▸ Records supplied

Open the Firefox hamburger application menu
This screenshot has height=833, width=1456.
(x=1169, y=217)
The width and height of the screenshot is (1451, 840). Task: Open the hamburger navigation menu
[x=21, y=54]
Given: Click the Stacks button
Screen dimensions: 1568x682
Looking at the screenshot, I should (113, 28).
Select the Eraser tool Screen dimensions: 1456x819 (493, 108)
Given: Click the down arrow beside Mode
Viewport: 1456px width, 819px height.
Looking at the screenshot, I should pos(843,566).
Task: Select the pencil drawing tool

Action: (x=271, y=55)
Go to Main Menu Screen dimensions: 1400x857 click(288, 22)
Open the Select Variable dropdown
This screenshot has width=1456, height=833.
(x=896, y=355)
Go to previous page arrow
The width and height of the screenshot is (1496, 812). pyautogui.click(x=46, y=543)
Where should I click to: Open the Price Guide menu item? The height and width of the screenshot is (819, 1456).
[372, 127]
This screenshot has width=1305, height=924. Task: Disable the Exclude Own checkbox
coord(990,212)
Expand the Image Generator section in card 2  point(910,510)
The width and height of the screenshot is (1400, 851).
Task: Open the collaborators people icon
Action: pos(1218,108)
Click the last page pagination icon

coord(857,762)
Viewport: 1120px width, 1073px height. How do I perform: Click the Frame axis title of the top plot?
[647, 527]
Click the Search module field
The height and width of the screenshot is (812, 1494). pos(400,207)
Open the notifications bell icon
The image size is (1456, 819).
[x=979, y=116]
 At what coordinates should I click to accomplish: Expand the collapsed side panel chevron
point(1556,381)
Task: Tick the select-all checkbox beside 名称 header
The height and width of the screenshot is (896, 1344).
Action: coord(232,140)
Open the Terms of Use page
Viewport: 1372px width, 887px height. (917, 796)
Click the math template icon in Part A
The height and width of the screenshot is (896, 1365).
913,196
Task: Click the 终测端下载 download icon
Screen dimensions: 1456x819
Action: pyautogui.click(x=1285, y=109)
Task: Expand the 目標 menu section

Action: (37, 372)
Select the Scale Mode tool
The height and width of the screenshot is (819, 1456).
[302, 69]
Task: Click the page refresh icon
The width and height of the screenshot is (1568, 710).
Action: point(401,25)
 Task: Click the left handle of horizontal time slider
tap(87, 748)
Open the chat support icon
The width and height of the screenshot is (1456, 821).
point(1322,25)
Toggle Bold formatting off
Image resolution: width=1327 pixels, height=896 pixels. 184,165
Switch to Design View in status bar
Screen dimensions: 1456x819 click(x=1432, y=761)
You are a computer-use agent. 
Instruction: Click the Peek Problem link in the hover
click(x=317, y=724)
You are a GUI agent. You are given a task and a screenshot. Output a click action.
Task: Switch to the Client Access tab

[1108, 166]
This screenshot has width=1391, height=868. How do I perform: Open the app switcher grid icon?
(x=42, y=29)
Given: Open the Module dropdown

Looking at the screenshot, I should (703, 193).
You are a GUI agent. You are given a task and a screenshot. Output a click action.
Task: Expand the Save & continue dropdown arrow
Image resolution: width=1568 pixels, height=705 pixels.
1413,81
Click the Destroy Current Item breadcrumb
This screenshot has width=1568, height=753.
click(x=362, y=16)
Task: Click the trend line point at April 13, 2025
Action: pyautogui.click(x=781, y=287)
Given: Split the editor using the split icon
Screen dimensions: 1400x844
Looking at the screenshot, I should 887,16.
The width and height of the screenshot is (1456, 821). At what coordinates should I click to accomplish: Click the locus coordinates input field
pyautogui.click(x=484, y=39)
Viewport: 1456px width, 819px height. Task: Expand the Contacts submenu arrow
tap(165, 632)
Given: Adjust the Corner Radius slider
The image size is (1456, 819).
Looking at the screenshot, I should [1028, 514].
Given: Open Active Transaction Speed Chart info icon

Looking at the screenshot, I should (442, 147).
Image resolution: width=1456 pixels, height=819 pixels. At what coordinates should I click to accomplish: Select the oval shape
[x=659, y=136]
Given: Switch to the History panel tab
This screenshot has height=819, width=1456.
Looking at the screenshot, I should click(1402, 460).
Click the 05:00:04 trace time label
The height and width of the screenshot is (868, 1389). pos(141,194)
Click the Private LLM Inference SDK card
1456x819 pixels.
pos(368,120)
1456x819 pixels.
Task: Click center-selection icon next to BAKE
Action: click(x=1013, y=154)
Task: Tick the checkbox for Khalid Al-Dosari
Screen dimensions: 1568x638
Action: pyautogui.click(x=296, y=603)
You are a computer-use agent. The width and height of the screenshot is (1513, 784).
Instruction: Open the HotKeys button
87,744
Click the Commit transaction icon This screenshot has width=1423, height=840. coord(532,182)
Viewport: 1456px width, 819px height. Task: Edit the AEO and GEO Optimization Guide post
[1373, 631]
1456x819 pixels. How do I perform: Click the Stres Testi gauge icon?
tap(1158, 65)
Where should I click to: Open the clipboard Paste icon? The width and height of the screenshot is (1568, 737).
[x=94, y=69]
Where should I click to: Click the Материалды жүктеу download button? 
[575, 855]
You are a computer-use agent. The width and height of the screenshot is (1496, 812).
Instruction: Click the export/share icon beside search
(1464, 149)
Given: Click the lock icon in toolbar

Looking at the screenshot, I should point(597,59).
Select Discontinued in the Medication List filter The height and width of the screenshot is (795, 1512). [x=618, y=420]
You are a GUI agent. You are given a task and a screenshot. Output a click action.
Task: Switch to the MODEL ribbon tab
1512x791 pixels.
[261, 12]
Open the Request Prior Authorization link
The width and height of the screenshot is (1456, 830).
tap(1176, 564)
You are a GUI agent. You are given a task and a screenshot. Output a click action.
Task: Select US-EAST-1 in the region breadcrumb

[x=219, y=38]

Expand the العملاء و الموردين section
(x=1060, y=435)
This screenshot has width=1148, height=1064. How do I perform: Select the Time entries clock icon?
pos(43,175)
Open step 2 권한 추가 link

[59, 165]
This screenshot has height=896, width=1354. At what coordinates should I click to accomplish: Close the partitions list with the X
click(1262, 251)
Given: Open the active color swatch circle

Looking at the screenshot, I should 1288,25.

▸ Problem description
What is needed is an exact copy of all the records.

▸ Response below
Open the Firefox hamburger application menu
This screenshot has height=833, width=1456.
(x=1169, y=217)
The width and height of the screenshot is (1451, 840). Task: Open the hamburger navigation menu
[x=21, y=54]
Given: Click the Stacks button
Screen dimensions: 1568x682
Looking at the screenshot, I should (113, 28).
Select the Eraser tool Screen dimensions: 1456x819 (493, 108)
Given: Click the down arrow beside Mode
Viewport: 1456px width, 819px height.
Looking at the screenshot, I should pos(843,566).
Task: Select the pencil drawing tool

Action: (x=271, y=55)
Go to Main Menu Screen dimensions: 1400x857 click(288, 22)
Open the Select Variable dropdown
This screenshot has width=1456, height=833.
(x=896, y=355)
Go to previous page arrow
The width and height of the screenshot is (1496, 812). pyautogui.click(x=46, y=543)
Where should I click to: Open the Price Guide menu item? The height and width of the screenshot is (819, 1456).
[372, 127]
This screenshot has width=1305, height=924. Task: Disable the Exclude Own checkbox
coord(990,212)
Expand the Image Generator section in card 2  point(910,510)
The width and height of the screenshot is (1400, 851).
Task: Open the collaborators people icon
Action: pos(1218,108)
Click the last page pagination icon

coord(857,762)
Viewport: 1120px width, 1073px height. How do I perform: Click the Frame axis title of the top plot?
[647, 527]
Click the Search module field
The height and width of the screenshot is (812, 1494). pos(400,207)
Open the notifications bell icon
The image size is (1456, 819).
[x=979, y=116]
 At what coordinates should I click to accomplish: Expand the collapsed side panel chevron
point(1556,381)
Task: Tick the select-all checkbox beside 名称 header
The height and width of the screenshot is (896, 1344).
Action: coord(232,140)
Open the Terms of Use page
Viewport: 1372px width, 887px height. (917, 796)
Click the math template icon in Part A
The height and width of the screenshot is (896, 1365).
913,196
Task: Click the 终测端下载 download icon
Screen dimensions: 1456x819
Action: pyautogui.click(x=1285, y=109)
Task: Expand the 目標 menu section

Action: (37, 372)
Select the Scale Mode tool
The height and width of the screenshot is (819, 1456).
[302, 69]
Task: Click the page refresh icon
The width and height of the screenshot is (1568, 710).
Action: point(401,25)
 Task: Click the left handle of horizontal time slider
tap(87, 748)
Open the chat support icon
The width and height of the screenshot is (1456, 821).
point(1322,25)
Toggle Bold formatting off
Image resolution: width=1327 pixels, height=896 pixels. 184,165
Switch to Design View in status bar
Screen dimensions: 1456x819 click(x=1432, y=761)
You are a computer-use agent. 
Instruction: Click the Peek Problem link in the hover
click(x=317, y=724)
You are a GUI agent. You are given a task and a screenshot. Output a click action.
Task: Switch to the Client Access tab

[1108, 166]
This screenshot has width=1391, height=868. How do I perform: Open the app switcher grid icon?
(x=42, y=29)
Given: Open the Module dropdown

Looking at the screenshot, I should (703, 193).
You are a GUI agent. You are given a task and a screenshot. Output a click action.
Task: Expand the Save & continue dropdown arrow
Image resolution: width=1568 pixels, height=705 pixels.
1413,81
Click the Destroy Current Item breadcrumb
This screenshot has width=1568, height=753.
click(x=362, y=16)
Task: Click the trend line point at April 13, 2025
Action: pyautogui.click(x=781, y=287)
Given: Split the editor using the split icon
Screen dimensions: 1400x844
Looking at the screenshot, I should 887,16.
The width and height of the screenshot is (1456, 821). At what coordinates should I click to accomplish: Click the locus coordinates input field
pyautogui.click(x=484, y=39)
Viewport: 1456px width, 819px height. Task: Expand the Contacts submenu arrow
tap(165, 632)
Given: Adjust the Corner Radius slider
The image size is (1456, 819).
Looking at the screenshot, I should [1028, 514].
Given: Open Active Transaction Speed Chart info icon

Looking at the screenshot, I should (442, 147).
Image resolution: width=1456 pixels, height=819 pixels. At what coordinates should I click to accomplish: Select the oval shape
[x=659, y=136]
Given: Switch to the History panel tab
This screenshot has height=819, width=1456.
Looking at the screenshot, I should click(1402, 460).
Click the 05:00:04 trace time label
The height and width of the screenshot is (868, 1389). pos(141,194)
Click the Private LLM Inference SDK card
1456x819 pixels.
pos(368,120)
1456x819 pixels.
Task: Click center-selection icon next to BAKE
Action: click(x=1013, y=154)
Task: Tick the checkbox for Khalid Al-Dosari
Screen dimensions: 1568x638
Action: pyautogui.click(x=296, y=603)
You are a computer-use agent. The width and height of the screenshot is (1513, 784).
Instruction: Open the HotKeys button
87,744
Click the Commit transaction icon This screenshot has width=1423, height=840. coord(532,182)
Viewport: 1456px width, 819px height. Task: Edit the AEO and GEO Optimization Guide post
[1373, 631]
1456x819 pixels. How do I perform: Click the Stres Testi gauge icon?
tap(1158, 65)
Where should I click to: Open the clipboard Paste icon? The width and height of the screenshot is (1568, 737).
[x=94, y=69]
Where should I click to: Click the Материалды жүктеу download button? 
[575, 855]
You are a computer-use agent. The width and height of the screenshot is (1496, 812).
Instruction: Click the export/share icon beside search
(1464, 149)
Given: Click the lock icon in toolbar

Looking at the screenshot, I should point(597,59).
Select Discontinued in the Medication List filter The height and width of the screenshot is (795, 1512). [x=618, y=420]
You are a GUI agent. You are given a task and a screenshot. Output a click action.
Task: Switch to the MODEL ribbon tab
1512x791 pixels.
[261, 12]
Open the Request Prior Authorization link
The width and height of the screenshot is (1456, 830).
tap(1176, 564)
You are a GUI agent. You are given a task and a screenshot. Output a click action.
Task: Select US-EAST-1 in the region breadcrumb

[x=219, y=38]

Expand the العملاء و الموردين section
(x=1060, y=435)
This screenshot has width=1148, height=1064. How do I perform: Select the Time entries clock icon?
pos(43,175)
Open step 2 권한 추가 link

[59, 165]
This screenshot has height=896, width=1354. At what coordinates should I click to accomplish: Close the partitions list with the X
click(1262, 251)
Given: Open the active color swatch circle

Looking at the screenshot, I should 1288,25.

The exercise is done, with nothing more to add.